Les Pays-Bas, l'Autriche, le Danemark et la Suède contestaient le plan de relance et souhaitaient attribuer les aides financières sous forme de prêts plutôt que de subventions, alors que le reste de l'Union misait sur une mutualisation de la dette.
Les réfractaires se sont eux-même surnommés les «Frugal Four», les «quatre frugaux». Moins poli, Libération titrait lundi 20 juillet «Les radins font de la résistance» et évoquait «un coup de grippe-sous».
Même le président de l'Assemblée nationale, Richard Ferrand, pestait sur Twitter contre l'«égoïsme» de Mark Rutte, le premier ministre néerlandais, autour de qui les quatre se sont rassemblés.
Mais les nordistes ont eux aussi leurs stéréotypes. «L'Italie doit apprendre à se débrouiller seule», a par exemple déclaré Rutte dans une interview au Corriere della Sera. Aux Pays-Bas, les États d'Europe du Sud sont couramment appelés les «pays Club Med».
Questions existentielles
Dans un article publié sur le site de l'ONG openDemocracy, la géographe politique Luiza Bialasiewicz souligne que ces clichés ont toujours été centraux dans les relations européennes. Ce fut notamment le cas lors la crise financière de 2008.

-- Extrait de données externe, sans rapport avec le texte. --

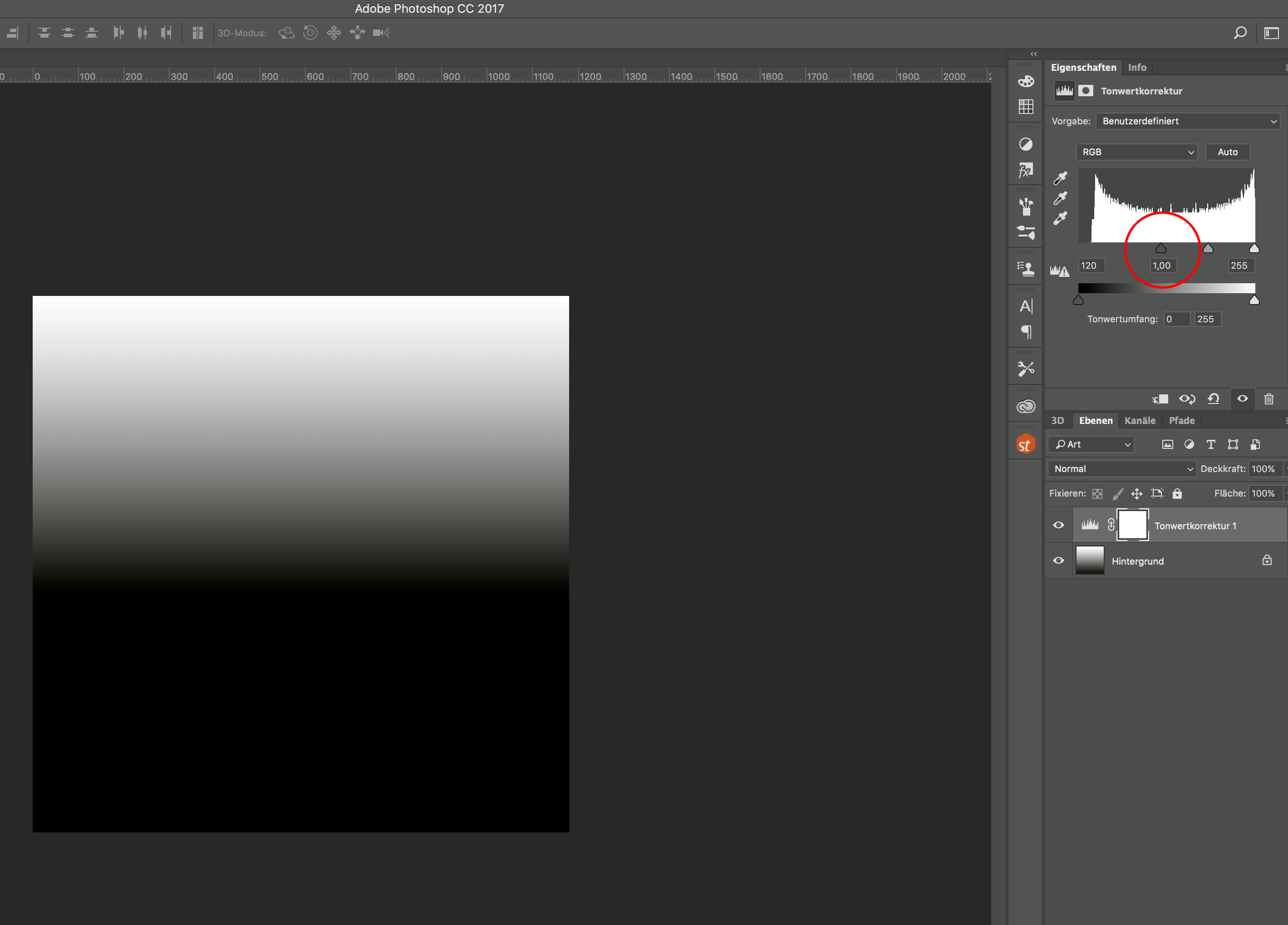1288x925 pixels.
Task: Click the search magnifier icon in options bar
Action: click(1240, 33)
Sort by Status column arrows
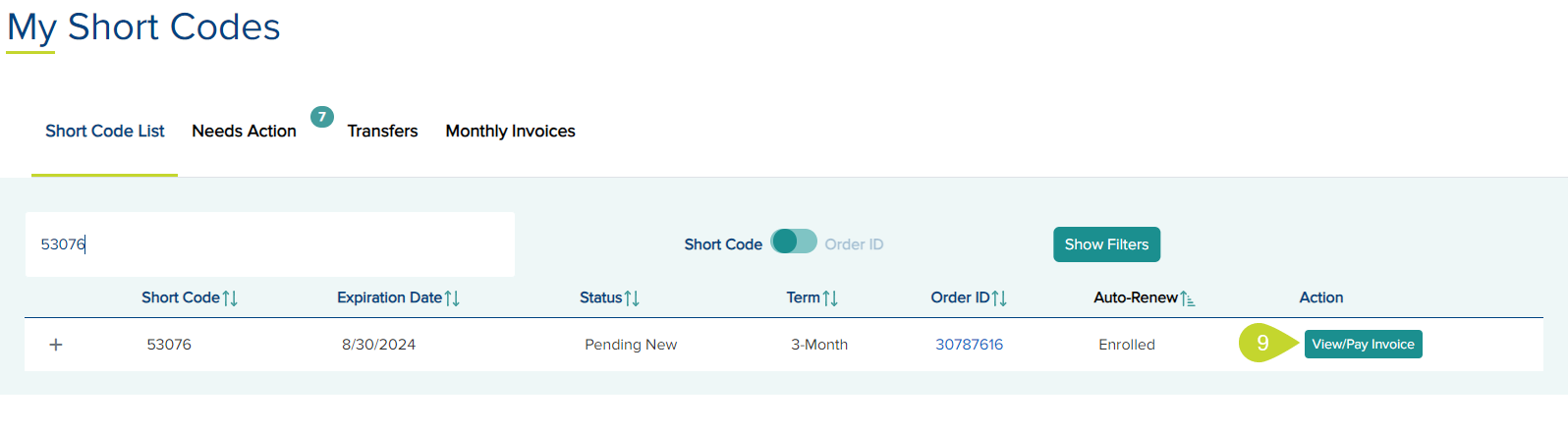This screenshot has width=1568, height=432. point(632,298)
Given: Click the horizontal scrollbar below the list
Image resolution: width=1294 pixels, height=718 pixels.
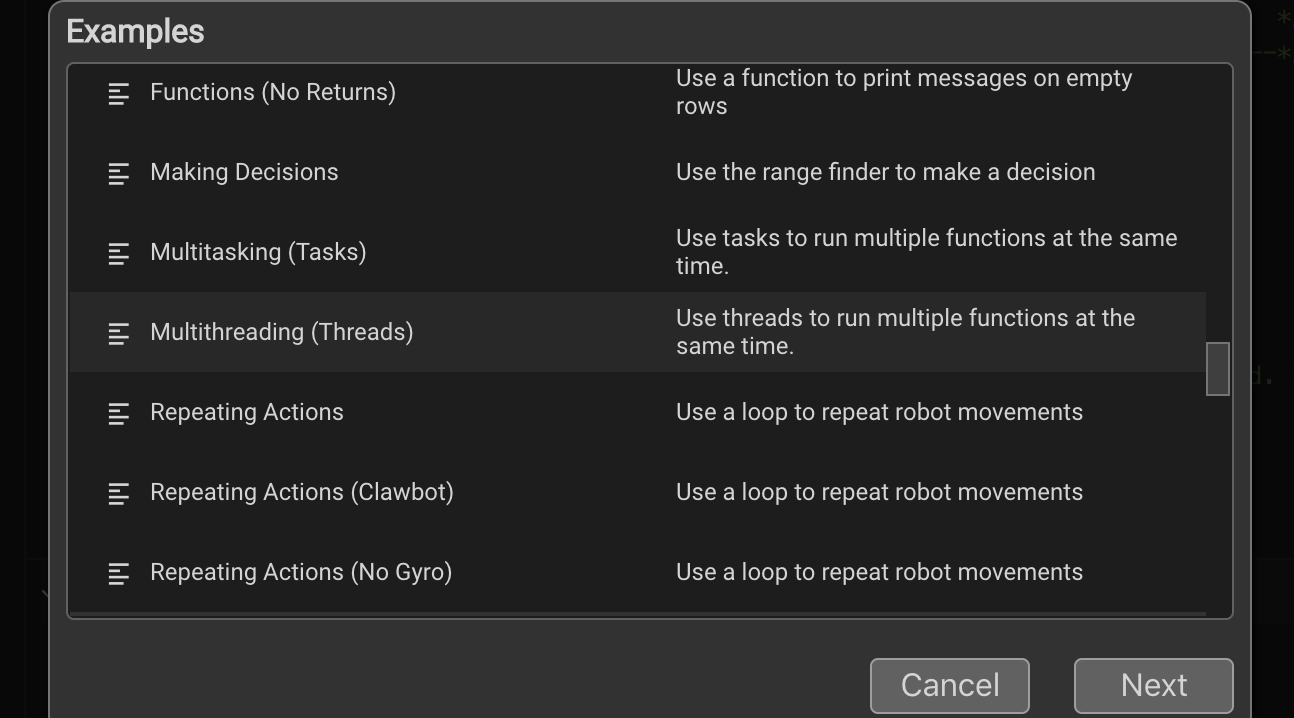Looking at the screenshot, I should click(x=640, y=612).
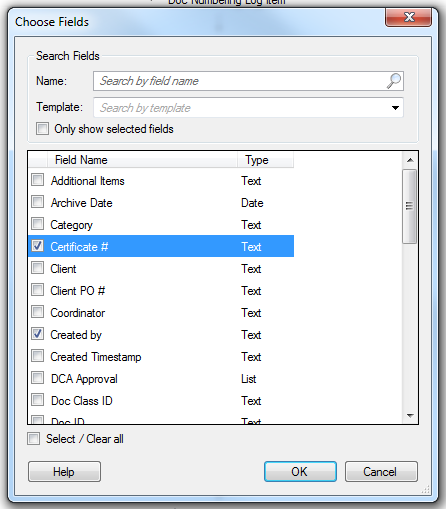This screenshot has height=509, width=446.
Task: Close the Choose Fields dialog
Action: click(409, 17)
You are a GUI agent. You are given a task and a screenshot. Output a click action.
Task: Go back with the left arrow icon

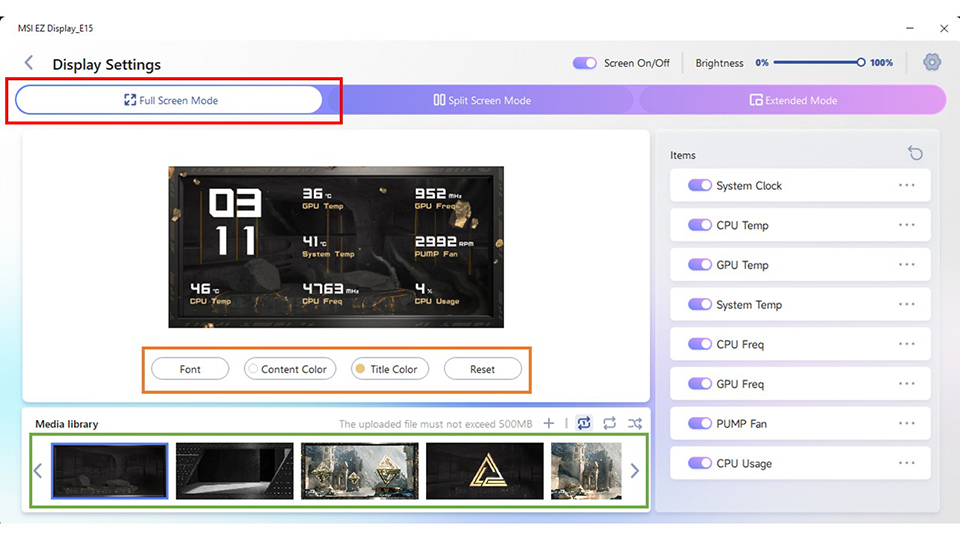[x=29, y=62]

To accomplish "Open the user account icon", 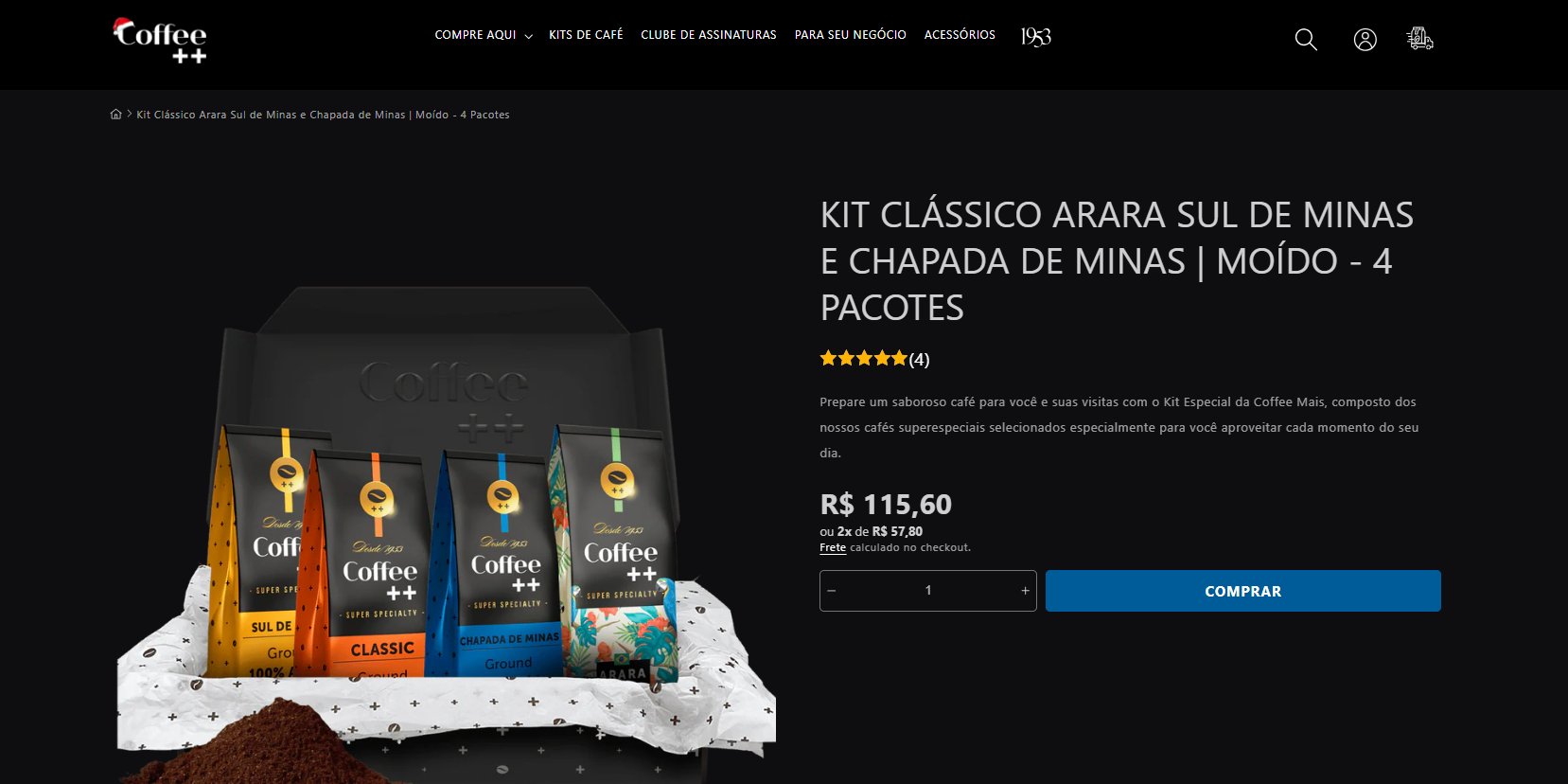I will coord(1365,40).
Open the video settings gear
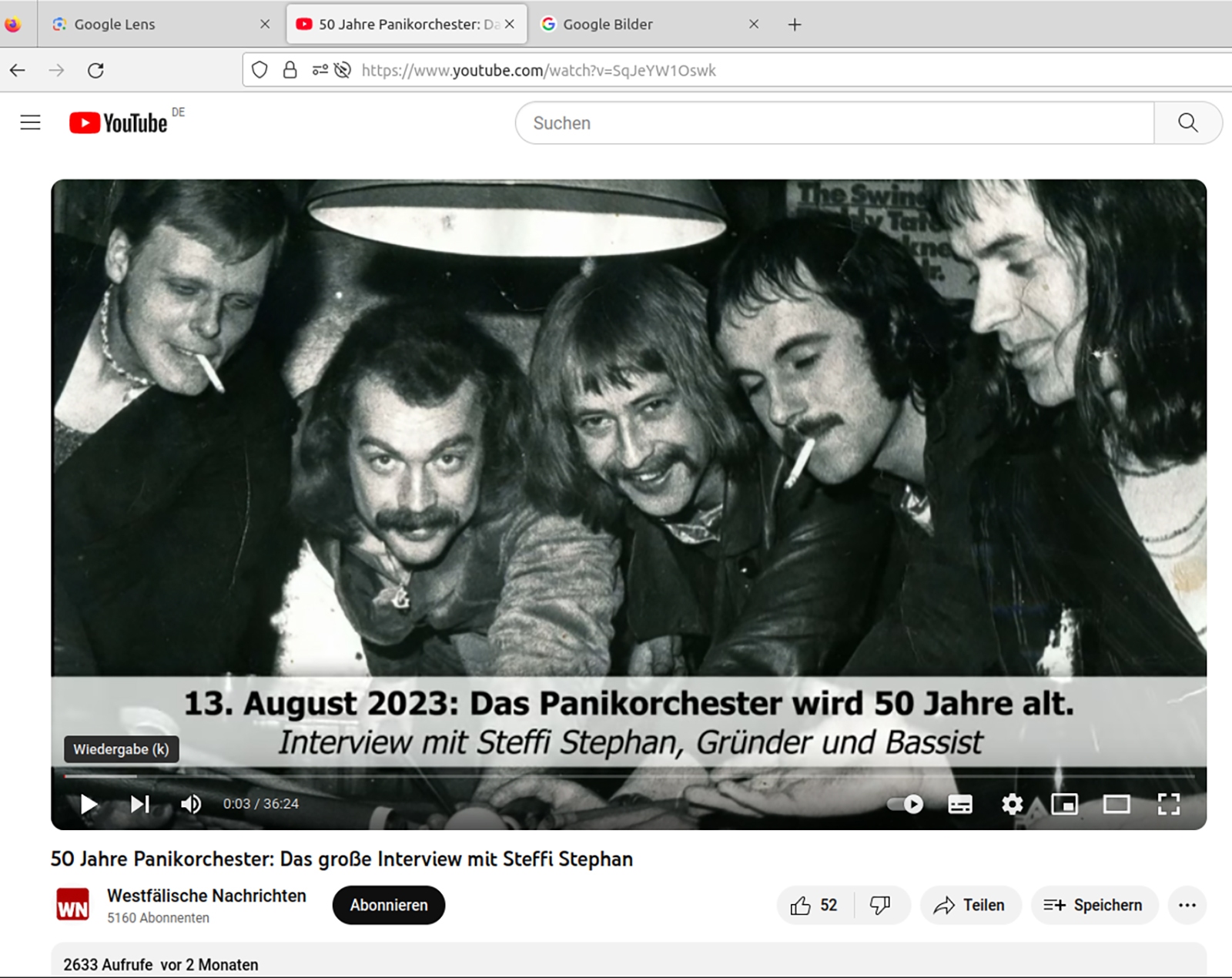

Les stéréotypes sont également instrumentalisés par les pays du Nord en politique intérieure. Lorsque le Premier ministre italien Giuseppe Conte s'est rendu à La Haye le 10 juillet, il a été accueilli par Geert Wilders, le leader de l'extrême droite néerlandaise, une pancarte «Pas un centime pour l'Italie» à la main.
Mais la droite radicale n'est pas la seule. Le magazine le plus populaire du pays, EW, a récemment publié en couverture l'image d'un couple batave en train de travailler tandis qu'un autre, méditerranéen, se prélasse au soleil. La couverture a fait scandale en Italie, où beaucoup ont pointé du doigt le statut de paradis fiscal des Pays-Bas.
Comme le note Bialasiewicz, ces poncifs cachent en réalité des questions bien plus existentielles pour l'Union européenne que de savoir qui travaille le plus. Les États du Nord insistent pour davantage de responsabilité individuelle, une valeur typiquement libérale, là où les autres plaident pour plus de solidarité.
C'est cette problématique que les négociations autour du plan de relance ont mise en exergue. L'Europe ne doit-elle être qu'un marché où chacun avance ses intérêts ou bien une entité plus unie et fédérale?